OmniParse: extract any unstructured data from documents/multimedia and parse it into structured data

Latest AI Resources9mos agoupdate AI Sharing Circle

1.9K 00

General Introduction

OmniParse is a powerful data parsing and optimization platform designed to transform any unstructured data into structured, actionable data optimized for GenAI (Generative Artificial Intelligence) frameworks.

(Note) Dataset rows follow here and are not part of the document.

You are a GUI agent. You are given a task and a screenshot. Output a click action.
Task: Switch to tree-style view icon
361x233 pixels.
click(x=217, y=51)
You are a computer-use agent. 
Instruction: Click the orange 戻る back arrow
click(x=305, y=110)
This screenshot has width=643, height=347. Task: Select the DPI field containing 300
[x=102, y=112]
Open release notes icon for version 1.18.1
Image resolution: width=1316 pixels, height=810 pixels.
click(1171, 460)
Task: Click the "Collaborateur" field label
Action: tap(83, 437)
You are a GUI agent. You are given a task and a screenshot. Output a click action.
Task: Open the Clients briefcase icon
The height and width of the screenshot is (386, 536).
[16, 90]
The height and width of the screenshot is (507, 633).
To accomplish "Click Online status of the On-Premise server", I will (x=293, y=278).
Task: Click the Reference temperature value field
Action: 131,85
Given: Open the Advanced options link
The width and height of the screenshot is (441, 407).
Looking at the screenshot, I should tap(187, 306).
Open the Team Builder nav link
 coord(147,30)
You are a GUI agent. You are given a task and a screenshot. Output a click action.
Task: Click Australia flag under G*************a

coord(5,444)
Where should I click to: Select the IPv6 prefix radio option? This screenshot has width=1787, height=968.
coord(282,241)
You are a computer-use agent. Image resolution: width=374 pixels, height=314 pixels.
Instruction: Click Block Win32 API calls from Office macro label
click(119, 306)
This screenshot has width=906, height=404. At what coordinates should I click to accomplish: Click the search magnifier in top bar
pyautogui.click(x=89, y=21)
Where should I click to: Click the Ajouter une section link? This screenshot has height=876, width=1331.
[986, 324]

Whether you are working with documents, tables, images, videos, audio files or web content, OmniParse makes your data clean, structured and ready for AI applications such as RAG (Retrieval Augmented Generation) and fine-tuning.

: Open source demo address: https://colab.research.google.com/github/adithya-s-k/omniparse/blob/main/examples/OmniParse_GoogleColab.ipynb

Function List

Fully localized, no external API required
For T4 GPUs
Supports about 20 file types
Convert documents, multimedia and web pages into high-quality structured Markdown
Table extraction, image extraction/subtitling, audio/video transcription, web crawling
Easy Deployment with Docker and Skypilot
Friendly Colab environment
Interactive UI powered by Gradio

Using Help

Installation process

clone warehouse::

git clone https://github.com/adithya-s-k/omniparse
cd omniparse

Creating a Virtual Environment::

conda create -n omniparse-venv python=3.10
conda activate omniparse-venv

Installation of dependencies::

poetry install
# 或者
pip install -e .
# 或者
pip install -r pyproject.toml

Using Docker

Pulling OmniParse API images from Docker Hub::
```
docker pull savatar101/omniparse:0.1
```

Run the Docker container, exposing port 8000::

# 如果使用GPU
docker run --gpus all -p 8000:8000 savatar101/omniparse:0.1
# 否则
docker run -p 8000:8000 savatar101/omniparse:0.1

Operations Server

Start the server::
```
python server.py --host 0.0.0.0 --port 8000 --documents --media --web
```
- --documents: Load all the models that help parse and ingest documents (e.g., the Surya OCR family of models and Florence-2).
- --media: Load Whisper models to transcribe audio and video files.
- --web: Setting up the Selenium crawler.

Supported Data Types

(computer) file::.doc, .docx, .pdf, .ppt, .pptx
imagery::.png, .jpg, .jpeg, .tiff, .bmp, .heic
video::.mp4, .mkv, .avi, .mov
sound frequency::.mp3, .wav, .aac
web page: dynamic web pages.http://.com

usage example

document resolution::
```
python server.py --host 0.0.0.0 --port 8000 --documents
```
This loads all document parsing models ready to process data of the document type.
multimedia analysis::
```
python server.py --host 0.0.0.0 --port 8000 --media
```
This loads the Whisper model, ready to process audio and video files.
web crawler::
```
python server.py --host 0.0.0.0 --port 8000 --web
```
This will set up the Selenium crawler, ready to process web content.